===== SELECTED EXTRACT

Another way to store energy is in the form of heat. That is the approach taken by Isentropic, a company based in Cambridge, England, with a system it calls pumped heat electricity storage (PHES), which uses argon gas to transfer heat between two vast tanks filled with gravel. Incoming energy drives a heat pump, compressing and heating the argon and creating a temperature differential between the two tanks, with one at 500°C and the other at -160°C. During periods of high demand, the heat pump runs in reverse as a heat engine, expanding and cooling the argon and generating electricity. Isentropic says its system has an efficiency of 72-80%, depending on size.
BrightSource Energy, an energy company based in Oakland, California, has signed a deal with Southern California Edison, a utility, to implement a system that stores energy in molten salt. BrightSource generates electricity using an approach called concentrated solar power, in which computer-controlled mirrors, known as heliostats, focus the sun’s heat to boil water and turn a steam turbine. But this approach works only while the sun is shining. The storage system, called SolarPLUS, uses a heat exchanger to transfer some of the heat captured by the heliostats to the molten salt. It is then run back through the heat exchanger to drive the steam turbine when needed. This allows BrightSource’s plants to deliver energy even after dark, and gives utilities and grid operators more flexibility than solar power usually provides. BrightSource is planning to equip three of its plants with SolarPLUS.

==========

> [BRIEF 1]
Answer these questions from the energy storage passage:
(a) In which city and country is Isentropic based?
(b) What temperatures do the two gravel tanks reach in the PHES system?
(c) How many of its plants does BrightSource plan to equip with SolarPLUS?
> [BRIEF 2] Translate this sentence from the energy storage passage into Spanish: "But this approach works only while the sun is shining."
> [BRIEF 3] Rewrite the energy storage passage starting at "Another way to" and ending at "depending on size.", putting "nitrogen" in place of "argon".
The rows that follow are separate material unrelated to the energy storage passage.

===== DATASET CONTENT

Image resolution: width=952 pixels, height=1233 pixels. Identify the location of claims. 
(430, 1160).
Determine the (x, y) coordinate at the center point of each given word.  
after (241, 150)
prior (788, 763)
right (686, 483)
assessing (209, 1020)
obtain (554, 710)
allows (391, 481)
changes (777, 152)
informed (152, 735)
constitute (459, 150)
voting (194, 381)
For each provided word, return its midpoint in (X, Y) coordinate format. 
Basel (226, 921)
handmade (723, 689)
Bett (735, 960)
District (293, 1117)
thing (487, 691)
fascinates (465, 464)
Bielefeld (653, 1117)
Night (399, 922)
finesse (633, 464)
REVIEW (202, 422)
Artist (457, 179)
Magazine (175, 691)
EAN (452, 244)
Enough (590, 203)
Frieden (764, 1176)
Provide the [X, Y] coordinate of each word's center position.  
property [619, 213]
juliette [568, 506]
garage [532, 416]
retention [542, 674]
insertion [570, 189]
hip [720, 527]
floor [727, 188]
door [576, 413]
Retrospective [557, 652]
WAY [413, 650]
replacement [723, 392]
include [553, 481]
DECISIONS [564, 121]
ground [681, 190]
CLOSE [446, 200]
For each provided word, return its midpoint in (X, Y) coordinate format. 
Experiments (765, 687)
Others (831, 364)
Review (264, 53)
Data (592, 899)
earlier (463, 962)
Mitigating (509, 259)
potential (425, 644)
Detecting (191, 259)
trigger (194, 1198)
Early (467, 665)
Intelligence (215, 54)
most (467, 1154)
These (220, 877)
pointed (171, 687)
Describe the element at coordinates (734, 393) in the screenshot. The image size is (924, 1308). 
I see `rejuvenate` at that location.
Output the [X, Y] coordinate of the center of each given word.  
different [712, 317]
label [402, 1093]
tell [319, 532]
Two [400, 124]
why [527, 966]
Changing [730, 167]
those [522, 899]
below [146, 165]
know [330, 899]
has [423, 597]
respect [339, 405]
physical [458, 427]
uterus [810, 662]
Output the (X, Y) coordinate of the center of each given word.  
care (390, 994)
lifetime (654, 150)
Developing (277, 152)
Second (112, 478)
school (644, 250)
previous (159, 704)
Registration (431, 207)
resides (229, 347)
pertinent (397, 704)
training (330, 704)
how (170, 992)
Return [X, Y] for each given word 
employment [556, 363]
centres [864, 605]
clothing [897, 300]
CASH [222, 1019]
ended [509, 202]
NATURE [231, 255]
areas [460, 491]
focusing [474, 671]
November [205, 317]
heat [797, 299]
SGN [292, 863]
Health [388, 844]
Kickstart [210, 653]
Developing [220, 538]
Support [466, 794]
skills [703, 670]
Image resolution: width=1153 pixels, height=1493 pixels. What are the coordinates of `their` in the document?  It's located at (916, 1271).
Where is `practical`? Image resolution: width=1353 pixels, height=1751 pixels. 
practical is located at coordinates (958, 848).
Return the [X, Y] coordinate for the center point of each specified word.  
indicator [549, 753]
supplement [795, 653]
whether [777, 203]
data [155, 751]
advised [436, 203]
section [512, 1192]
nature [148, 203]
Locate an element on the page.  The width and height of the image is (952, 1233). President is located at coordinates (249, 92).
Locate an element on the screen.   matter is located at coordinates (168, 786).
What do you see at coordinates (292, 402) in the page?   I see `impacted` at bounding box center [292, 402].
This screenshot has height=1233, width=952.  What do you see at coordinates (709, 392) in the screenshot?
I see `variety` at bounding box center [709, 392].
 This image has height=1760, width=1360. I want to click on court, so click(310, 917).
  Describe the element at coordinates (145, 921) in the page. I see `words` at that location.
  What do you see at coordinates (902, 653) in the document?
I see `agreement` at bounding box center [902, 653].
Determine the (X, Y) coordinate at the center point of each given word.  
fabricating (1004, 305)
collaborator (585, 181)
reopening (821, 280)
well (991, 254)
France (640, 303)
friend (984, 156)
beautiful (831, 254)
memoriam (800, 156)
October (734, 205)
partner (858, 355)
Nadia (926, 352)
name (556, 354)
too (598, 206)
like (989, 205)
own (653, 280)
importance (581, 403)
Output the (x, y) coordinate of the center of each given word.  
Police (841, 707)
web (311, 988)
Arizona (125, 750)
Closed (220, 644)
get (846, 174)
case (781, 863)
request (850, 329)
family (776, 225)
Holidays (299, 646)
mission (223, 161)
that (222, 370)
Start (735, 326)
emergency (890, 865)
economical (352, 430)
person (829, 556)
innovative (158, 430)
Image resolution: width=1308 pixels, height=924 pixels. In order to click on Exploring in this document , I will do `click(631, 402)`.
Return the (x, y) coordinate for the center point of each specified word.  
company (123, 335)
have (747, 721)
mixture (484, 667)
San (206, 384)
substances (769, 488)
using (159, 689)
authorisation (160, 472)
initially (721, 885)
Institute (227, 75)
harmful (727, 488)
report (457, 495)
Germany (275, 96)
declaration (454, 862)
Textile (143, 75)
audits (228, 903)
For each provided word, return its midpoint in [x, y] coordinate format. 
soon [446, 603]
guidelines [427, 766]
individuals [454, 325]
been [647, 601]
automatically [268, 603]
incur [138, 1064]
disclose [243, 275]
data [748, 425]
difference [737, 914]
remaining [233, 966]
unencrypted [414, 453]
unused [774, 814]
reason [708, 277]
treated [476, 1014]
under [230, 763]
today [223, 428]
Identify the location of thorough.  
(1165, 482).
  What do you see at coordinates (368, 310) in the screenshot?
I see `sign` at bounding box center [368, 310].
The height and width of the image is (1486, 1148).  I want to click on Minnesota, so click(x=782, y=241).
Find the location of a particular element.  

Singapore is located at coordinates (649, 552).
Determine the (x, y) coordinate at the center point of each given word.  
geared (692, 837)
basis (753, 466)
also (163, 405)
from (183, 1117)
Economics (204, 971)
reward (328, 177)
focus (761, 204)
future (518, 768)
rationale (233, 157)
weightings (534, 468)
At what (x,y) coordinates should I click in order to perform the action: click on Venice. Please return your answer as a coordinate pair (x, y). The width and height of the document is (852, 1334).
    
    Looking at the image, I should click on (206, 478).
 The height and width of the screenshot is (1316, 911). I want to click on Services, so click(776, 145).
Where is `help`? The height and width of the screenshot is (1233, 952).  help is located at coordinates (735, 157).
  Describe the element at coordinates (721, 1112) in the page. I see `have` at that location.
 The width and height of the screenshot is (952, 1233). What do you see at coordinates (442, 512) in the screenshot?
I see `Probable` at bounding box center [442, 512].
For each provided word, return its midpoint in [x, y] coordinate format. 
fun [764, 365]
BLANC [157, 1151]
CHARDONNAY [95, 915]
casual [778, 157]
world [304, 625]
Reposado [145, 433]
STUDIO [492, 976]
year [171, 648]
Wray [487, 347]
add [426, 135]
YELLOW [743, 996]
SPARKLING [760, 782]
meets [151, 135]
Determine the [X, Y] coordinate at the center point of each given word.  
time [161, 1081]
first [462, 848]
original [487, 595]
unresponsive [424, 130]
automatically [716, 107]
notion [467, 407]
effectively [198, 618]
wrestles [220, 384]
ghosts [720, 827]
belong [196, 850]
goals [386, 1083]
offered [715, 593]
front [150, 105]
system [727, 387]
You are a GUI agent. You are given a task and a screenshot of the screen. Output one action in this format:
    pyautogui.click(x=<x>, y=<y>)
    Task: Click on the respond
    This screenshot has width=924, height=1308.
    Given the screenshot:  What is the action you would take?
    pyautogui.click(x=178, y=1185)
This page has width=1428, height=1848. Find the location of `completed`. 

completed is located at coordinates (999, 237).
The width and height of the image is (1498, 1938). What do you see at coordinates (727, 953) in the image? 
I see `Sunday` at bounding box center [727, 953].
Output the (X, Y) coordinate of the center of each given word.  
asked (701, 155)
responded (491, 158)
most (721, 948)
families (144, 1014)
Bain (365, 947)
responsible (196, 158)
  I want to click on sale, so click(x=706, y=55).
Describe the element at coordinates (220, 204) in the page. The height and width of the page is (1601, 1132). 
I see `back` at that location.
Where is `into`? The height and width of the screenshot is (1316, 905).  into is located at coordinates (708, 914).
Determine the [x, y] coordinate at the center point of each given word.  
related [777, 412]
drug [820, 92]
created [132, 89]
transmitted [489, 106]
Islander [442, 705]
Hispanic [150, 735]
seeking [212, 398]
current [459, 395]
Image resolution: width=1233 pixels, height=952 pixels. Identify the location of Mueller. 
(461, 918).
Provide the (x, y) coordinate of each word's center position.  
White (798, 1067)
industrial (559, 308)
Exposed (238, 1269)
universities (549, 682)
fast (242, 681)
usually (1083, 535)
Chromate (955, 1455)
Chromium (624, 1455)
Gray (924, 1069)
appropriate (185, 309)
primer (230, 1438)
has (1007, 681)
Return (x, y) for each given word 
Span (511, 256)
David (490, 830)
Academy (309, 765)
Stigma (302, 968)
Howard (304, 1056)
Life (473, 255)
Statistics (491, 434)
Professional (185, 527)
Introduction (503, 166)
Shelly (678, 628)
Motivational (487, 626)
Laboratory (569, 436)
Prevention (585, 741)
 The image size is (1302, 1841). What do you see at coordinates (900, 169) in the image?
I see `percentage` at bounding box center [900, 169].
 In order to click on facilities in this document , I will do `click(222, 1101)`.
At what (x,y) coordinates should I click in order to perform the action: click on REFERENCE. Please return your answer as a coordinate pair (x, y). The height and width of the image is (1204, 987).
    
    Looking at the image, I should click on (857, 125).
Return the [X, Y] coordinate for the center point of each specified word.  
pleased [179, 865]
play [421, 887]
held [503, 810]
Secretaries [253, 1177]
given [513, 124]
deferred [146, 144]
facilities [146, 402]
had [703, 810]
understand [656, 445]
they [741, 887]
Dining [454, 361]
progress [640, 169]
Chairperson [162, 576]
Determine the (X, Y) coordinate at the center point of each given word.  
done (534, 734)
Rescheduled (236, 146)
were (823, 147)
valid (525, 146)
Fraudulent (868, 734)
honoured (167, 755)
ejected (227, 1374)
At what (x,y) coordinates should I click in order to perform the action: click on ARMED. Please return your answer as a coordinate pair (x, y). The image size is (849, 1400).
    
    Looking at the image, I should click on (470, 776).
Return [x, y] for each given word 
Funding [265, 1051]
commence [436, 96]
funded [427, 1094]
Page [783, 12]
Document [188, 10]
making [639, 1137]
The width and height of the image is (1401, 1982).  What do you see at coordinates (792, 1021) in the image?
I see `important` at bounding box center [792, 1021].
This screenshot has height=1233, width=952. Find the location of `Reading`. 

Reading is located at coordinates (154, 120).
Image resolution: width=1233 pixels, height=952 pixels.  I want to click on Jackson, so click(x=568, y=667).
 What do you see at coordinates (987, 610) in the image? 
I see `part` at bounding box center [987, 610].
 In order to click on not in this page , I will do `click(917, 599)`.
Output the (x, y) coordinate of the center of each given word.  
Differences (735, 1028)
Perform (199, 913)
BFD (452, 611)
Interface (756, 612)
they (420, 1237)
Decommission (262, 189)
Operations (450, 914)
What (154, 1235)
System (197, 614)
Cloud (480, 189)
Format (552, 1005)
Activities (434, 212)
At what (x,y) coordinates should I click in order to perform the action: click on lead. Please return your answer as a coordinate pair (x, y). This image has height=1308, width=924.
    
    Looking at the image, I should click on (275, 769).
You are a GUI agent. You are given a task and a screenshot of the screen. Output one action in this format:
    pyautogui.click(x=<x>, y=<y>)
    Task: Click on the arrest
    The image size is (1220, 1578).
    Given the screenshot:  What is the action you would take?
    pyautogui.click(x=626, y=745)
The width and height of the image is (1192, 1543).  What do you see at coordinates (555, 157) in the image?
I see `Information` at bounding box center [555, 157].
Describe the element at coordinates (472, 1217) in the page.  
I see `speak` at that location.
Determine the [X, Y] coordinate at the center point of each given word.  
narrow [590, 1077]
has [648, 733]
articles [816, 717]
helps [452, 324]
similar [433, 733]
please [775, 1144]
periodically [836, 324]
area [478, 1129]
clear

==========

> [EXERCISE OUTPUT 1]
(a) Cambridge, England
(b) One tank reaches 500°C and the other -160°C.
(c) Three

> [EXERCISE OUTPUT 2] Pero este enfoque solo funciona mientras brilla el sol.

> [EXERCISE OUTPUT 3]
Another way to store energy is in the form of heat. That is the approach taken by Isentropic, a company based in Cambridge, England, with a system it calls pumped heat electricity storage (PHES), which uses nitrogen gas to transfer heat between two vast tanks filled with gravel. Incoming energy drives a heat pump, compressing and heating the nitrogen and creating a temperature differential between the two tanks, with one at 500°C and the other at -160°C. During periods of high demand, the heat pump runs in reverse as a heat engine, expanding and cooling the nitrogen and generating electricity. Isentropic says its system has an efficiency of 72-80%, depending on size.